### [DATASET RECORDS]
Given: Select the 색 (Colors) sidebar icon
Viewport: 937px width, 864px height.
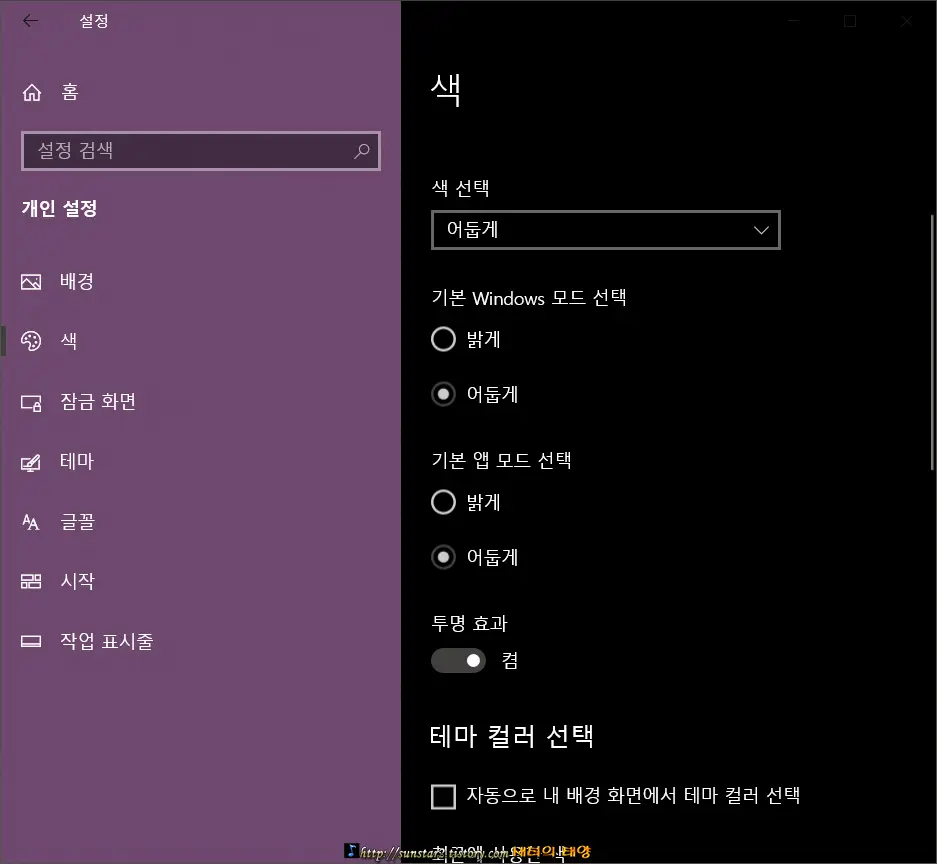Looking at the screenshot, I should click(x=30, y=341).
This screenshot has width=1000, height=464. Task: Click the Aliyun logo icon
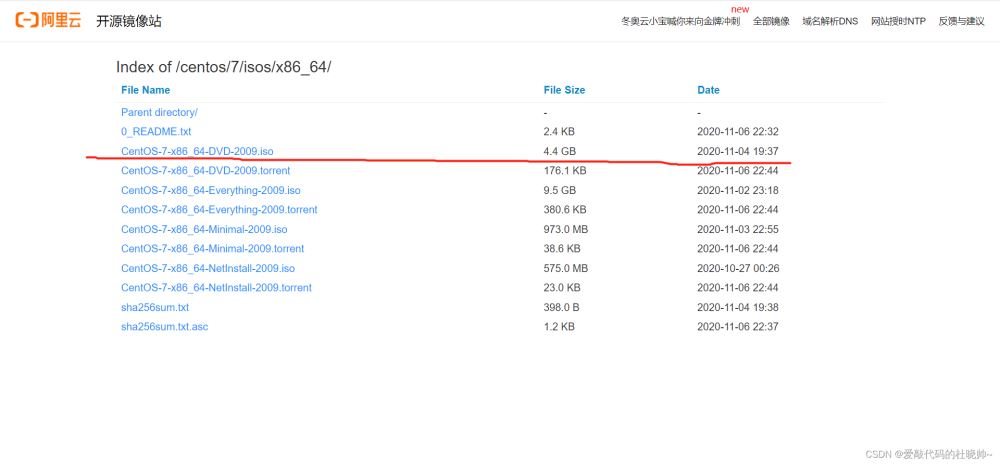47,20
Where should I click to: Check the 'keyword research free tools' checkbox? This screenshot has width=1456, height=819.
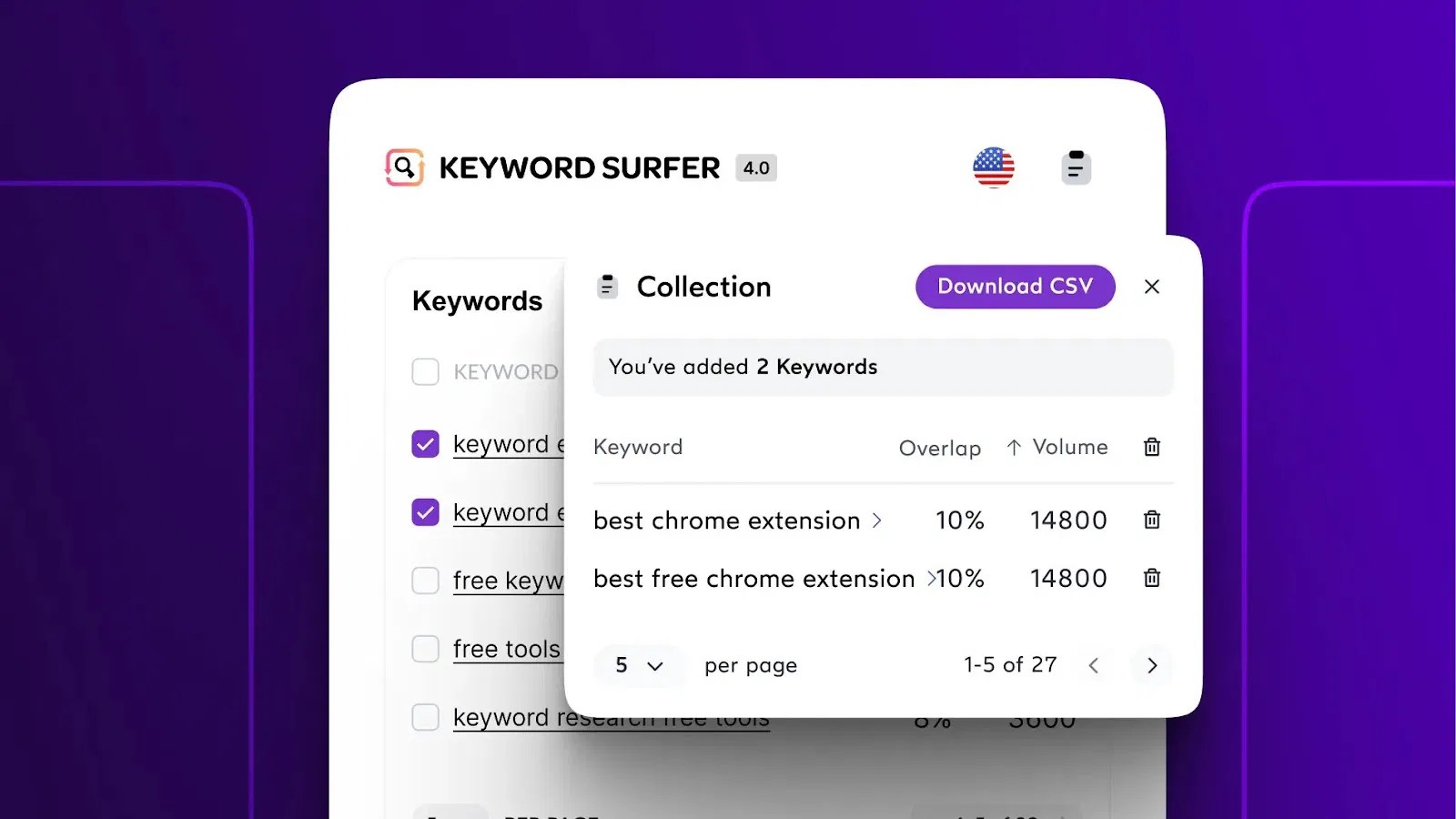(x=425, y=717)
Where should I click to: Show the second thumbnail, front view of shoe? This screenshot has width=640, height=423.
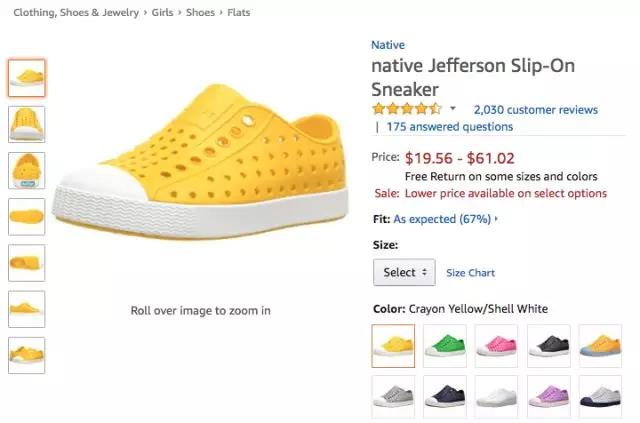pyautogui.click(x=26, y=124)
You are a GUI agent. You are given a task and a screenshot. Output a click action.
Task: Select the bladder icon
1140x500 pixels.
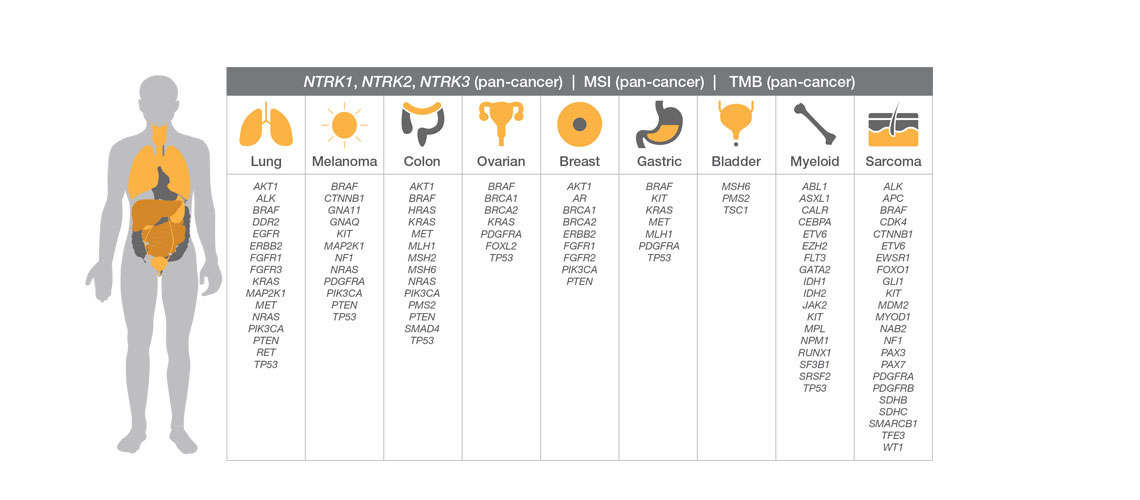pos(736,125)
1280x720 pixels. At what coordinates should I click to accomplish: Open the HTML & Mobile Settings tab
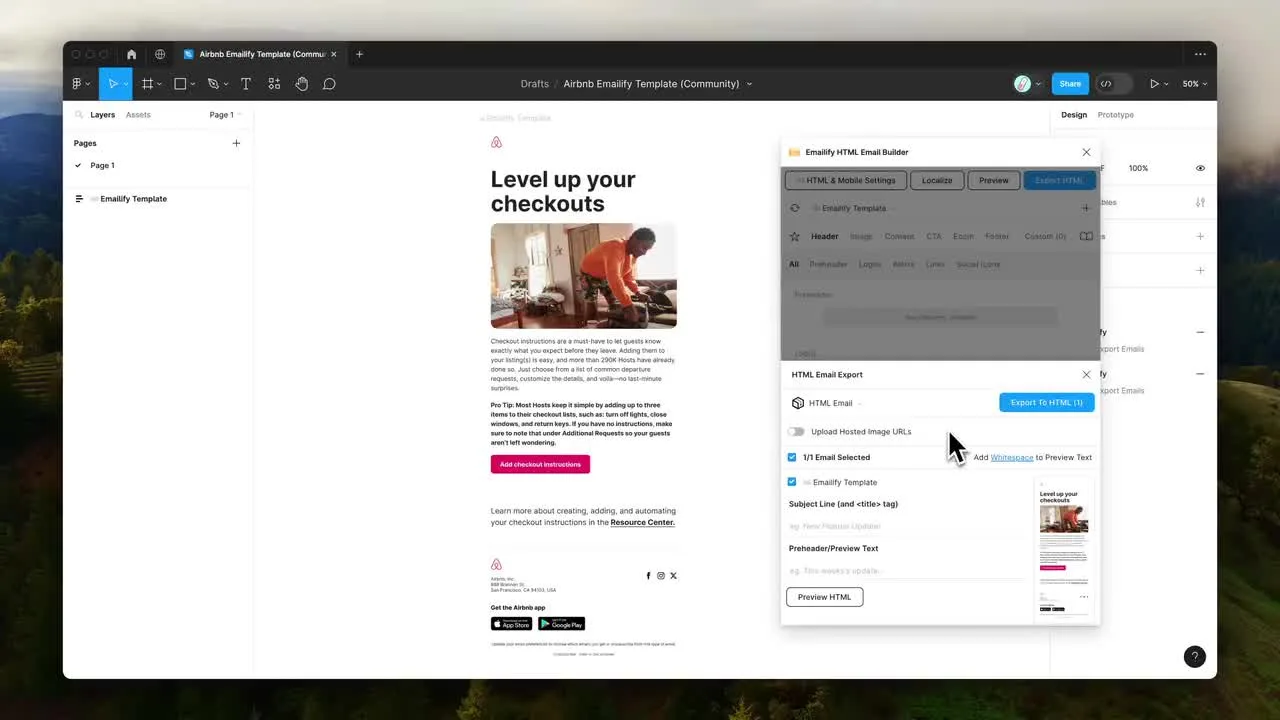845,180
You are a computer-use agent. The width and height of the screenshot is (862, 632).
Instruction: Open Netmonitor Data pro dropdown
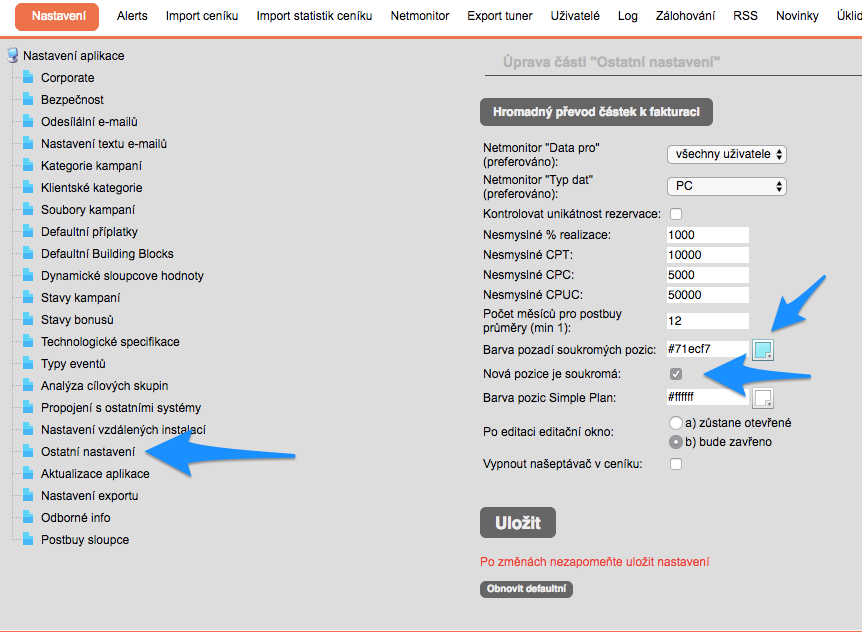[727, 154]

### [YOUR INSTRUCTIONS]
Copy the whole of the material above exactly, but not its images.

### [SOLUTION TO THIS PROBLEM]
Given: Select the 색 (Colors) sidebar icon
Viewport: 937px width, 864px height.
Looking at the screenshot, I should click(x=30, y=341).
This screenshot has width=1000, height=464. Task: Click the Aliyun logo icon
47,20
Where should I click to: Check the 'keyword research free tools' checkbox? This screenshot has width=1456, height=819.
(x=425, y=717)
Where should I click to: Show the second thumbnail, front view of shoe? This screenshot has width=640, height=423.
pyautogui.click(x=26, y=124)
You are a GUI agent. You are given a task and a screenshot. Output a click action.
Task: Select the bladder icon
1140x500 pixels.
pos(736,125)
1280x720 pixels. At what coordinates should I click to accomplish: Open the HTML & Mobile Settings tab
845,180
You are a computer-use agent. The width and height of the screenshot is (862, 632).
Instruction: Open Netmonitor Data pro dropdown
[727, 154]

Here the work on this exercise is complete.